With a gigantic world and an unfathomable amount of voiced dialogue options, bugs are unavoidable. Fortunately we didn’t find any that hindered our progress but they were annoying nonetheless.
During our playthrough we encountered several scenes where a line of dialogue wouldn’t appear and were left staring at the person speaking like they’d forgotten their line. The only way to progress was to skip several lines which in some situations meant missing important information. In one situation two charachters started arguing amongst themselves and then froze. After being forced to skip several lines of dialogue we were given a choice as to which of them would live, with no indication as to how things escalated to that point.
“Inquisition is a beautiful game, and the clear masterwork of the Dragon Age series.”
Equally frustrating is a bug involving the import of a character from previous games. Just as an old acquaintance is introduced – assuming you entered your choices to Dragon Age: Keep– you’ll be prompted with the option to either use their default personality and appearance or import your own and redesign their look. Unfortunately the latter will switch your Inquisitors voice to the alternate voice actor, which in the case of both male and female characters is drastically different. We opted to allow this default stranger to seep its way into our lives in favour of keeping our hero intact.
Minor technical faults aside, Inquisition is a beautiful game, and the clear masterwork of the Dragon Age series.
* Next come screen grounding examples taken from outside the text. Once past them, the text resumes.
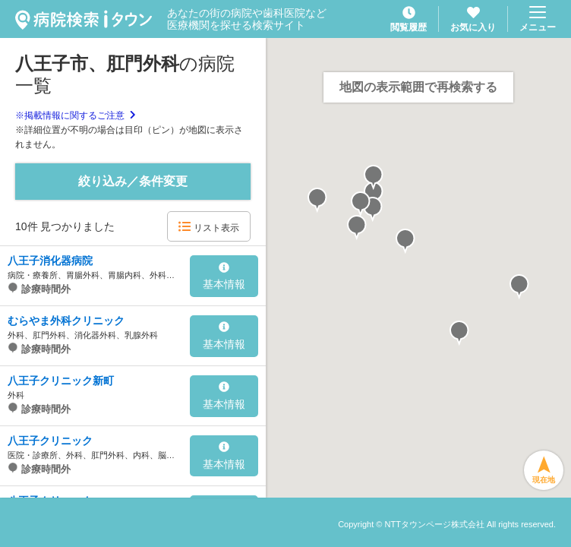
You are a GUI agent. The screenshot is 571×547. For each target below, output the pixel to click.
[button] (357, 228)
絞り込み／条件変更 (133, 181)
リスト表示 (208, 226)
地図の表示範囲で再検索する (418, 87)
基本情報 (224, 276)
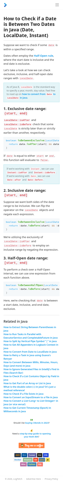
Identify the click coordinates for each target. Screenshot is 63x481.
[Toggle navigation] (57, 5)
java (42, 459)
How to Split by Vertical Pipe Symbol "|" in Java (30, 341)
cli (39, 455)
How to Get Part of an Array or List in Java (27, 383)
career (32, 455)
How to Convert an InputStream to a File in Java (31, 397)
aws (18, 455)
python (31, 464)
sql (40, 464)
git (35, 459)
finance (27, 459)
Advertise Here (33, 478)
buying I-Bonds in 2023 (37, 422)
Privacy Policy (51, 478)
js (47, 459)
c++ (24, 455)
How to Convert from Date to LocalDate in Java (30, 351)
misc (23, 464)
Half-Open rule (43, 55)
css (45, 455)
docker (17, 459)
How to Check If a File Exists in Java (23, 393)
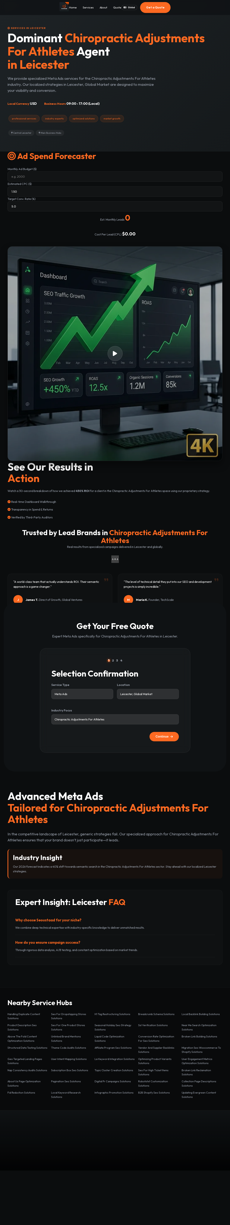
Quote (117, 7)
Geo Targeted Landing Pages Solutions (25, 1061)
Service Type (60, 685)
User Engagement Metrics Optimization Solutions (197, 1061)
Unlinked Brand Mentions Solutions (66, 1038)
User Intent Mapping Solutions (69, 1059)
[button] (115, 354)
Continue (164, 736)
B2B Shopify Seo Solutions (154, 1092)
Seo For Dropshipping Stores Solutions (68, 1016)
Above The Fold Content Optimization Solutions (22, 1038)
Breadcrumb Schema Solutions (156, 1014)
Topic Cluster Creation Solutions (114, 1070)
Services (88, 7)
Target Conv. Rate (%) (22, 199)
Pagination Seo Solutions (66, 1081)
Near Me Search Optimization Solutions (199, 1027)
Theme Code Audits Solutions (68, 1047)
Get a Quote (155, 7)
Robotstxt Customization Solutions (153, 1083)
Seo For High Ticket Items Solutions (153, 1072)
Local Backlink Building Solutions (201, 1014)
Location (123, 685)
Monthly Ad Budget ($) (22, 169)
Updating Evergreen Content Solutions (199, 1094)
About (103, 7)
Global (129, 7)
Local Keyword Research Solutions (66, 1094)
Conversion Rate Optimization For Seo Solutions (156, 1038)
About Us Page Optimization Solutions (24, 1083)
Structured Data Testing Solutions (27, 1047)
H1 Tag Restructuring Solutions (112, 1014)
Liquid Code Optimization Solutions (109, 1038)
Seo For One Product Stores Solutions (68, 1027)
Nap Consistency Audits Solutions (27, 1070)
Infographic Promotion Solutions (114, 1092)
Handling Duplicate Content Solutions (24, 1016)
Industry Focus (61, 710)
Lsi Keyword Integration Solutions (115, 1059)
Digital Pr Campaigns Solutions (113, 1081)
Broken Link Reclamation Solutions (196, 1072)
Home (73, 7)
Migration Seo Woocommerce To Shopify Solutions (201, 1050)
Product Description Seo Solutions (22, 1027)
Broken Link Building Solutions (199, 1036)
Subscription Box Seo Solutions (69, 1070)
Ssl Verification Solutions (153, 1025)
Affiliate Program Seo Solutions (113, 1047)
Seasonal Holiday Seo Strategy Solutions (113, 1027)
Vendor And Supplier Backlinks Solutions (156, 1050)
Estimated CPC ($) (20, 184)
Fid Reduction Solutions (21, 1092)
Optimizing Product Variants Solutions (155, 1061)
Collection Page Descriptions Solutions (199, 1083)
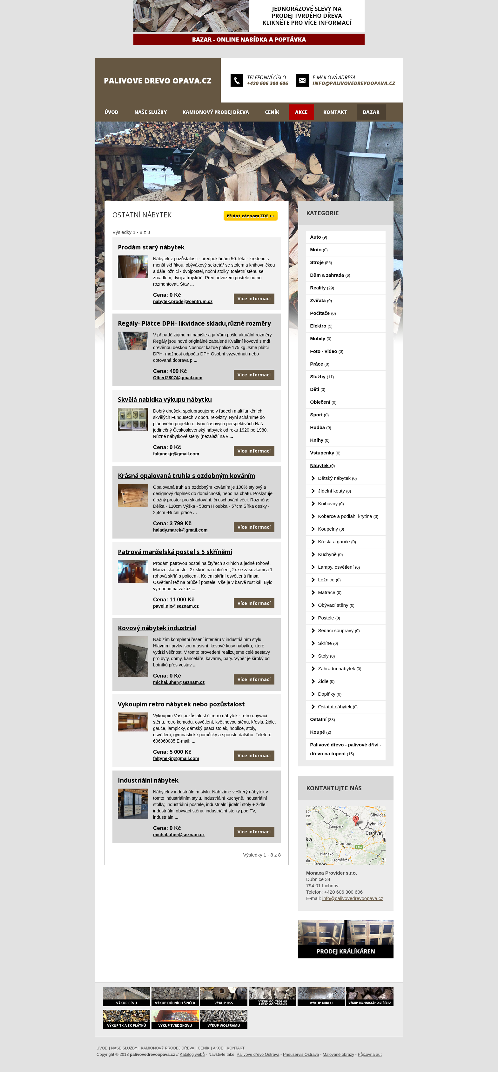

Fantasy and RPG fans should absolutely check this out but be aware that you’ll be jumping in at the deep end of a very large but entertaining pool. Fans of the series shouldn’t hesitate, Thedas has has never been so immense.
This is a top tier BioWare adventure and arguably the tipping point in this console generation.
This review is based on a review copy of Dragon Age: Inquisition for Playstation 4, provided by EA.